“How’s Mom?” I asked, trying to concentrate on my father.
“She’s holding up and looking forward to seeing you girls. It’ll be good, you’ll see. You and Ray work well together at the fair.”
I bit my lip. My parents understood why I avoided the event. But I couldn’t continue hiding. “All right, I’ll be there.”
“I’m glad. Ray’s bringing a friend—” He sounded pleased, then his tone turned coaxing, “Invite someone too, Ila.”
I looked up and met Max’s vivid stare, thefriendRay had invited. And here I was on a “date” with him. I had to end this insanity. “Maybe. I’ll see you soon. Bye, Dad.” Without looking at Max, I pocketed my cell. “We should go—”
“Yes, your clients. Can’t have them waiting, can we?” An edge crept into his voice. “Who is it today? The horny bastard, or the silver fox?”

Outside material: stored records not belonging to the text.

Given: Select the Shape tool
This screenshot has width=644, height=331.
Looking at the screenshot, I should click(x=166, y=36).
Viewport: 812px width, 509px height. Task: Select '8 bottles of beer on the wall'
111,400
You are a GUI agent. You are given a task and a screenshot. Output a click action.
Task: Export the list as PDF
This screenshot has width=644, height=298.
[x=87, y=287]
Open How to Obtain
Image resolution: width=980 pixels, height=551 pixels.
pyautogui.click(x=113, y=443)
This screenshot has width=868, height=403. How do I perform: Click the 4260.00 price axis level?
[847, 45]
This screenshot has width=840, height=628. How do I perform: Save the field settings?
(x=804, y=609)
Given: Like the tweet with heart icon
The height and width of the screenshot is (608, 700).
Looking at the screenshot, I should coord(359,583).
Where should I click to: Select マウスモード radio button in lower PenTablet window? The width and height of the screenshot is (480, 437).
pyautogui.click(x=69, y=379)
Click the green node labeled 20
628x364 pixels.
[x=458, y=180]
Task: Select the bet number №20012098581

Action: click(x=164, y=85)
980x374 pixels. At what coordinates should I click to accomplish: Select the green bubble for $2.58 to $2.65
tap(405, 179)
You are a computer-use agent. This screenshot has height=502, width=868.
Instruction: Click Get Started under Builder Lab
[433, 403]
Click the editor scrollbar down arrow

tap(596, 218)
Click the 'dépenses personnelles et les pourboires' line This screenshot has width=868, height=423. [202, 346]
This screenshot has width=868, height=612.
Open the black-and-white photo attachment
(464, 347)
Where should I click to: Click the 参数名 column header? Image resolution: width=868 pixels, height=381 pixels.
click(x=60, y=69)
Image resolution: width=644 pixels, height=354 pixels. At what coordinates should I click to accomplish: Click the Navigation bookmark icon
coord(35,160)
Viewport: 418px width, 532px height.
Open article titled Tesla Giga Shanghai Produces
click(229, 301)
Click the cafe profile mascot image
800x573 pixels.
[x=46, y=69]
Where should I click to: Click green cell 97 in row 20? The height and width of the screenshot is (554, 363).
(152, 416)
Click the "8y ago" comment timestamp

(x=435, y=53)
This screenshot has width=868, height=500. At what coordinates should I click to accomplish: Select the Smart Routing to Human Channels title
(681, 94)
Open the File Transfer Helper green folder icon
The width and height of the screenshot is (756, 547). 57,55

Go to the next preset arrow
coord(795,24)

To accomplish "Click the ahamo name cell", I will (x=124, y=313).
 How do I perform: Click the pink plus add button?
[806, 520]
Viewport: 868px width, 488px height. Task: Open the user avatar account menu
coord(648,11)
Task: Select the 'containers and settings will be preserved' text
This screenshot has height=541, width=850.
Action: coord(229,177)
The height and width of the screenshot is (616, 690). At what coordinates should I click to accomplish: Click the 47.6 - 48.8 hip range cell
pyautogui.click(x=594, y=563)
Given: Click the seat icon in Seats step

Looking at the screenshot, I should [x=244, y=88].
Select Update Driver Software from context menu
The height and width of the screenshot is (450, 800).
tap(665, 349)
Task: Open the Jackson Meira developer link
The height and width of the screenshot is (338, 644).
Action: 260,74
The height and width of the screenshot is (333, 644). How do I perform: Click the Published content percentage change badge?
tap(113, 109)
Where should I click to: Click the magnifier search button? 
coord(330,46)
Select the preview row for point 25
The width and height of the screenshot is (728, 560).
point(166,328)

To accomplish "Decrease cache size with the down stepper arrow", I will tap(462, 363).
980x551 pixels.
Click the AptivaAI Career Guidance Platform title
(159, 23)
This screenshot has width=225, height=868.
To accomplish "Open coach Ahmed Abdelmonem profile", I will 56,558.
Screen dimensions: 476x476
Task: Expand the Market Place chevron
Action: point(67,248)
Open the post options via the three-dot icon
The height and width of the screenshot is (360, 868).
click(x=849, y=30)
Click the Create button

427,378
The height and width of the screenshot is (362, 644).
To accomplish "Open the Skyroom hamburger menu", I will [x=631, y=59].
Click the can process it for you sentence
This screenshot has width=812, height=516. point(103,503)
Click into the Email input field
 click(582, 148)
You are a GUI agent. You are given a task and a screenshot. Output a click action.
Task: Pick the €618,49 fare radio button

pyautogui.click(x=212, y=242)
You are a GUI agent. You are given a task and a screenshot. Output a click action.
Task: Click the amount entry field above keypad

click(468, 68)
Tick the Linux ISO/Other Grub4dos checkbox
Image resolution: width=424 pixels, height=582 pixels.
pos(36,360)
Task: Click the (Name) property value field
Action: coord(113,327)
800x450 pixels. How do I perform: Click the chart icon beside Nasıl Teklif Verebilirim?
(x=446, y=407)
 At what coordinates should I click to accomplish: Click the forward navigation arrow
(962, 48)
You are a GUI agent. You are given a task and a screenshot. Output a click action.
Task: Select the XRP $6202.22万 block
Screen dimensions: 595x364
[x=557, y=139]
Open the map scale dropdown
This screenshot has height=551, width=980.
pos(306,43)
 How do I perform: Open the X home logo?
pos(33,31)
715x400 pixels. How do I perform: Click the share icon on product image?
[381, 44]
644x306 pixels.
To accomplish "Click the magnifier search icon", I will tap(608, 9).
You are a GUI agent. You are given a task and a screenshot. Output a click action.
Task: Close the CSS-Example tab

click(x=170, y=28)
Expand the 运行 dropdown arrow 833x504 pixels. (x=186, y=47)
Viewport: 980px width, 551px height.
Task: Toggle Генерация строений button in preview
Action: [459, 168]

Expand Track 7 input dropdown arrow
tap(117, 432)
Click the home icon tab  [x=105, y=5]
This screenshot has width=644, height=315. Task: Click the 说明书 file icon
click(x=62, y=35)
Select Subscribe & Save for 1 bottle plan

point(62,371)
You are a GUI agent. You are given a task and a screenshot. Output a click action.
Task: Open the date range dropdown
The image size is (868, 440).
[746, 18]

Reveal that Titus was coming back? I wouldn’t put it past Max to go after the poor guy again. “Max, please, let’s not do this here.”
His expression morphed to stone. “So it’s him.”
“Max—”
“I’m not going to apologize for last night.” He cut me off. “Tell me, Logan, how would you feel if I was the one painting nude women who got turned on because my eyes were constantly on them?”
The hot chocolate I’d swallowed curdled in my stomach. When he put it like that, I wanted to find the anonymous slank and tear her face out. No, I didn’t like it. Not one bit.
Unable to answer without opening the door to things best left unsaid, I remained silent.
“Right.” He slid out of the seat and bumped into a guy walking past. Coffee spilled. With a curse, the guy jumped back.
“What the fuck, man!” the dark-haired guy snapped, glaring at his coffee-drenched t-shirt. Then he glanced up. “Well, well, if it isn’t the media’s poor little rich boy! Destroyed anything else lately—”
Max punched him in the face, sending him crashing into a table and tumbling empty mugs. Remnants of leftover coffee flowed across the surface.
“Max!” Shocked, I grabbed his forearm and tried to yank him away, but he remained rooted to the spot.
“Stay the hell away from me, Mitchell.”
“Or you’ll what?”
Fist clenching, Max spun around and stormed out without a word.
Snatching my satchel, I stepped around the cursing man and the curious on-lookers and sprinted after Max.
“Yeah, go with her, asshole!” The idiot yelled after Max. “Maybe she’ll keep you out of trouble.”
“Who is he?” I asked as Max strode toward his Jeep parked farther down.
“From the Conservatory.” Terse. Clipped. He opened the door, his expression shuttered.
“You okay?”
Silence.
Worried, I climbed in. Something I didn’t understand was eating at him. Last night, he’d been furious, but he hadn’t hit Titus. Here, now, the anger bled out of him…so much rage. And pain. The latter was there in his dulled green eyes. And it wrapped around me like a lasso. Whatever was hurting him, was really, really bad.
***
Max was still on my mind when I entered Eastern Couture later in the afternoon to drop off the sketches. On my one day off. It was like walking into a darn booby trap, both potentially hazardous and mind-numbingly annoying. Kate ambushed me the moment I stepped foot into the store.
“Why didn’t you tell me you knew the media’s bad boy?”
“Max’s life is private, and I don’t ask questions.” Irritation swelling, I dropped the sketches on Kate’s desk. “You seemed to know him.”